**Data under study**
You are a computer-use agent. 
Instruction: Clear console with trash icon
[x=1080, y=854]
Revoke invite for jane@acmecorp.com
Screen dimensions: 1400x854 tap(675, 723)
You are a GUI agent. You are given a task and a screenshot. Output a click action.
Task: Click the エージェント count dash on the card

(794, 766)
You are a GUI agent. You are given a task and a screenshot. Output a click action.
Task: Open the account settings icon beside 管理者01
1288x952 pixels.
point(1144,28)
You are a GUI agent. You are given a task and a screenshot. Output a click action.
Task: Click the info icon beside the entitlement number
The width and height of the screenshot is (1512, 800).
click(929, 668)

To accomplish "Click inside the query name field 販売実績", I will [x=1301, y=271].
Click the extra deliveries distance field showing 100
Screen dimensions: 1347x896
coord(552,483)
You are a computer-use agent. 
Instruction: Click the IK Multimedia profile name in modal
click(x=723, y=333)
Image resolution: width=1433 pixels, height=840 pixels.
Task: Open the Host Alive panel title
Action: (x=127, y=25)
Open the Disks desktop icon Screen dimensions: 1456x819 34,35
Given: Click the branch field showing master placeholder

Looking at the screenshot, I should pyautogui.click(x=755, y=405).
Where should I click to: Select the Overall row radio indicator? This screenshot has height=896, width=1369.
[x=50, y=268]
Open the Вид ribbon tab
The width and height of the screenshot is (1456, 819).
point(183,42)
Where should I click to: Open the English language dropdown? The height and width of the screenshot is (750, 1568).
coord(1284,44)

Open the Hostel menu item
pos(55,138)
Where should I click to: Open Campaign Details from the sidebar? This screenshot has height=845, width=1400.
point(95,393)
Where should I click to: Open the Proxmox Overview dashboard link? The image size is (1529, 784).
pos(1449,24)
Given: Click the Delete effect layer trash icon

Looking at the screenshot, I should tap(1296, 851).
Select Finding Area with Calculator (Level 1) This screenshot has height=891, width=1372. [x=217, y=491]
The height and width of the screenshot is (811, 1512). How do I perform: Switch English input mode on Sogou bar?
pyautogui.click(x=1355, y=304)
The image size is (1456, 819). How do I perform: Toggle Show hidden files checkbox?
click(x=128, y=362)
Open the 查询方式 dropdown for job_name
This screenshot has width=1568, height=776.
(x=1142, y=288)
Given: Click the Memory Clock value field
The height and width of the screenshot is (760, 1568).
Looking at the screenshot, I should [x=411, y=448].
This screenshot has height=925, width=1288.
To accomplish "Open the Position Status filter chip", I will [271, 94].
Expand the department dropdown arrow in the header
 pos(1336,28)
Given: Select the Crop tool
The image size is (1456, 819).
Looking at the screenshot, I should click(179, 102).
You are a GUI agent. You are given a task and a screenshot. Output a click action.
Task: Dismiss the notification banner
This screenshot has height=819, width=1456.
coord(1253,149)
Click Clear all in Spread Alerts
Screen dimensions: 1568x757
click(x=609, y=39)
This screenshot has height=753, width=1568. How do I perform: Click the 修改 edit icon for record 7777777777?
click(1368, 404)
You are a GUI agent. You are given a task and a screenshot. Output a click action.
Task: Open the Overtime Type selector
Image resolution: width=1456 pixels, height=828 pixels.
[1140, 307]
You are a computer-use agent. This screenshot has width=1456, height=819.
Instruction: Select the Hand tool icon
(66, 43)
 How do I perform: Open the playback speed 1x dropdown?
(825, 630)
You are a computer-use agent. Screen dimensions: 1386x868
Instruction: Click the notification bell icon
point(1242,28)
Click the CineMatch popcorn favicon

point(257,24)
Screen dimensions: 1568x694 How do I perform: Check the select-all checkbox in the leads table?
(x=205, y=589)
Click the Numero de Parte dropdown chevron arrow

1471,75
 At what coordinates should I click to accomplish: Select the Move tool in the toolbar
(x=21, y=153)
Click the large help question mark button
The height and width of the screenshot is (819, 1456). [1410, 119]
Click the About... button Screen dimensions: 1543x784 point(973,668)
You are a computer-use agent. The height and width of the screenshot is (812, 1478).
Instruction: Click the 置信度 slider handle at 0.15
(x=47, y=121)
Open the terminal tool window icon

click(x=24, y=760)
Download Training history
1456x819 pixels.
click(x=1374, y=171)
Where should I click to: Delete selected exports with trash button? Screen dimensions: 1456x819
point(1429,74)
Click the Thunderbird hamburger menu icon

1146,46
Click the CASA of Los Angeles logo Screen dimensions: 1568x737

**Your assignment**
Only the lines above starting at the one containing "Where should I click to: Open the English" and ending at the one containing "Select Finding Area", both included, are to be returned, exactly as they read.

**Answer space**
Where should I click to: Open the English language dropdown? The height and width of the screenshot is (750, 1568).
coord(1284,44)

Open the Hostel menu item
pos(55,138)
Where should I click to: Open Campaign Details from the sidebar? This screenshot has height=845, width=1400.
point(95,393)
Where should I click to: Open the Proxmox Overview dashboard link? The image size is (1529, 784).
pos(1449,24)
Given: Click the Delete effect layer trash icon

Looking at the screenshot, I should tap(1296, 851).
Select Finding Area with Calculator (Level 1) This screenshot has height=891, width=1372. [x=217, y=491]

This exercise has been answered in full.